Stored data entries:
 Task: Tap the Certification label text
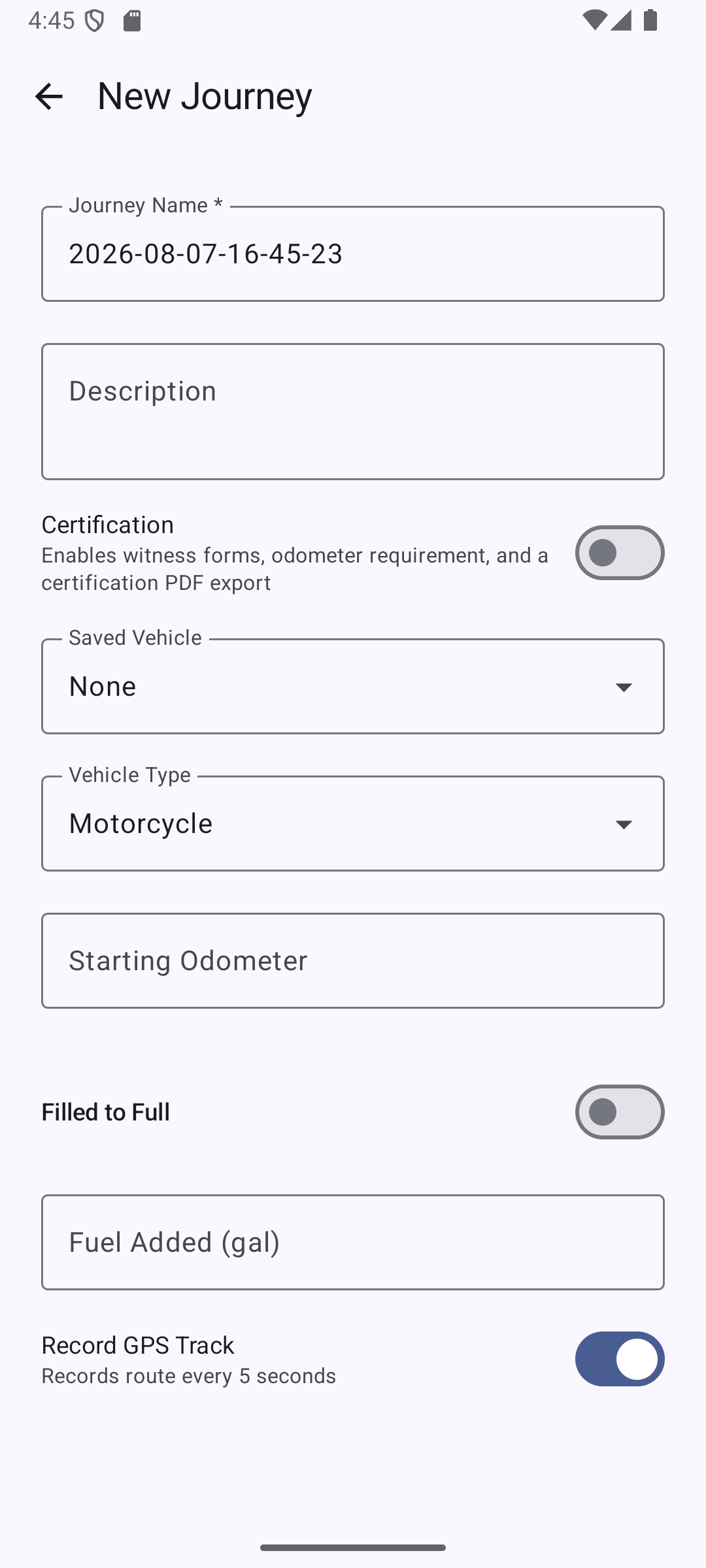[x=108, y=525]
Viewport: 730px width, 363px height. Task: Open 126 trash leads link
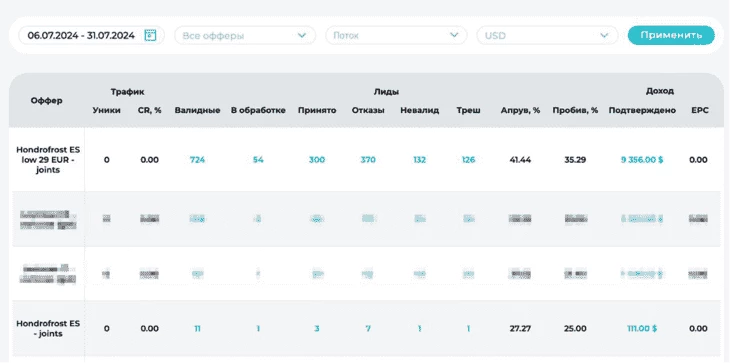(468, 160)
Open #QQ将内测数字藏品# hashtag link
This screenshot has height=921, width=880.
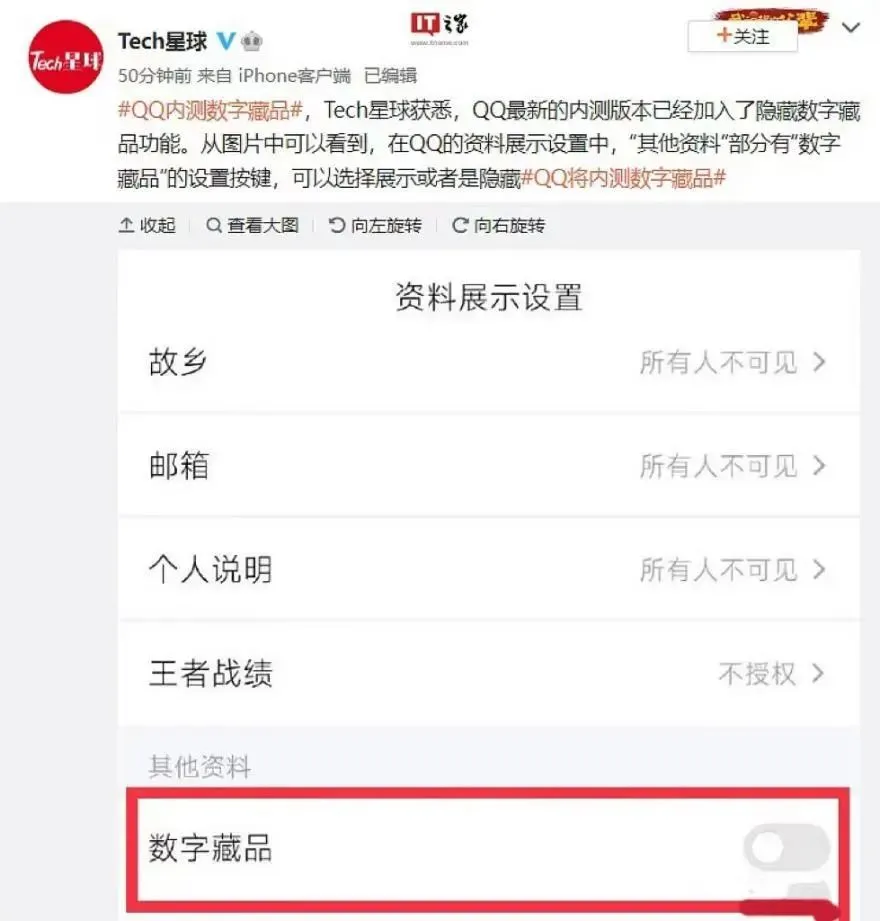624,178
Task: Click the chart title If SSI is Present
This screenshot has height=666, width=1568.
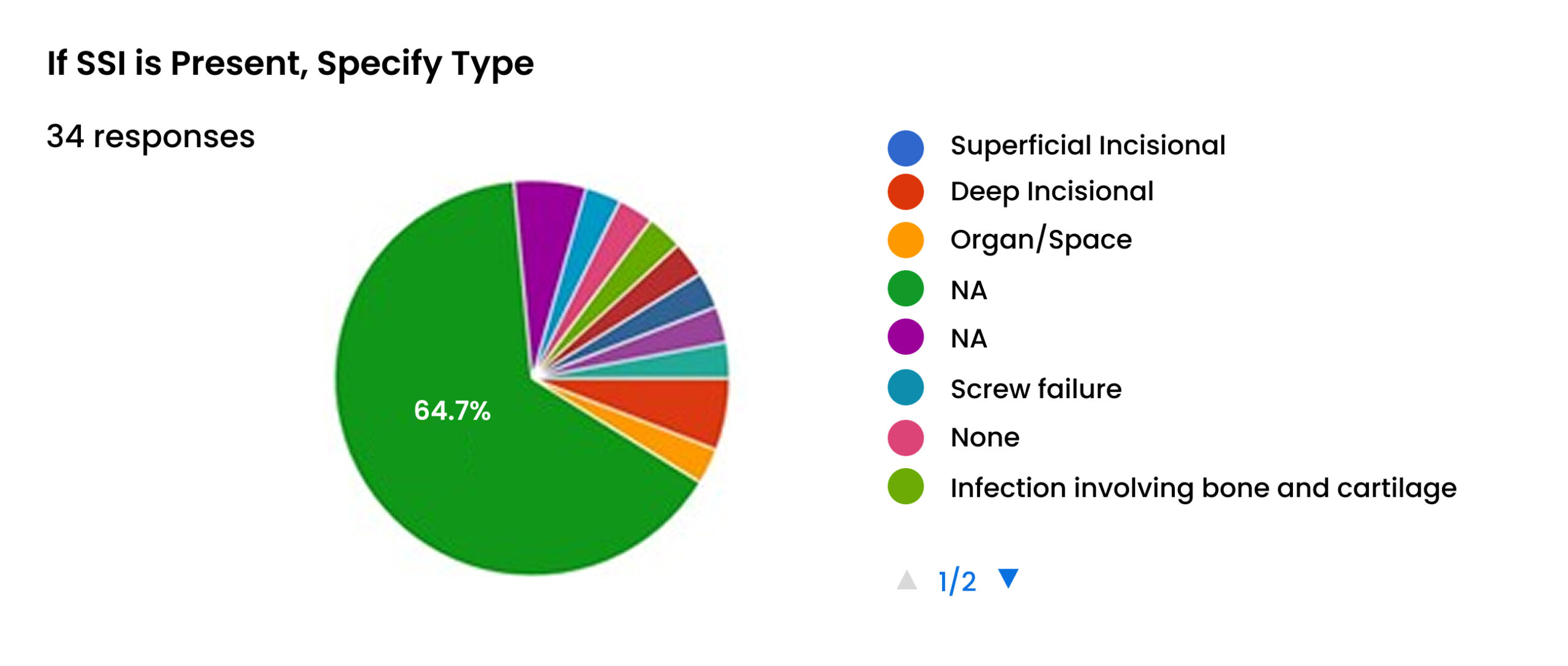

Required work ->
What is needed is a word-for-word restatement of the entries, minus any pictures.

Answer area ->
 Task: Tap the Certification label text
[x=108, y=525]
Viewport: 730px width, 363px height. Task: Open 126 trash leads link
(468, 160)
Open #QQ将内测数字藏品# hashtag link
This screenshot has height=921, width=880.
624,178
Task: Click the chart title If SSI is Present
This screenshot has height=666, width=1568.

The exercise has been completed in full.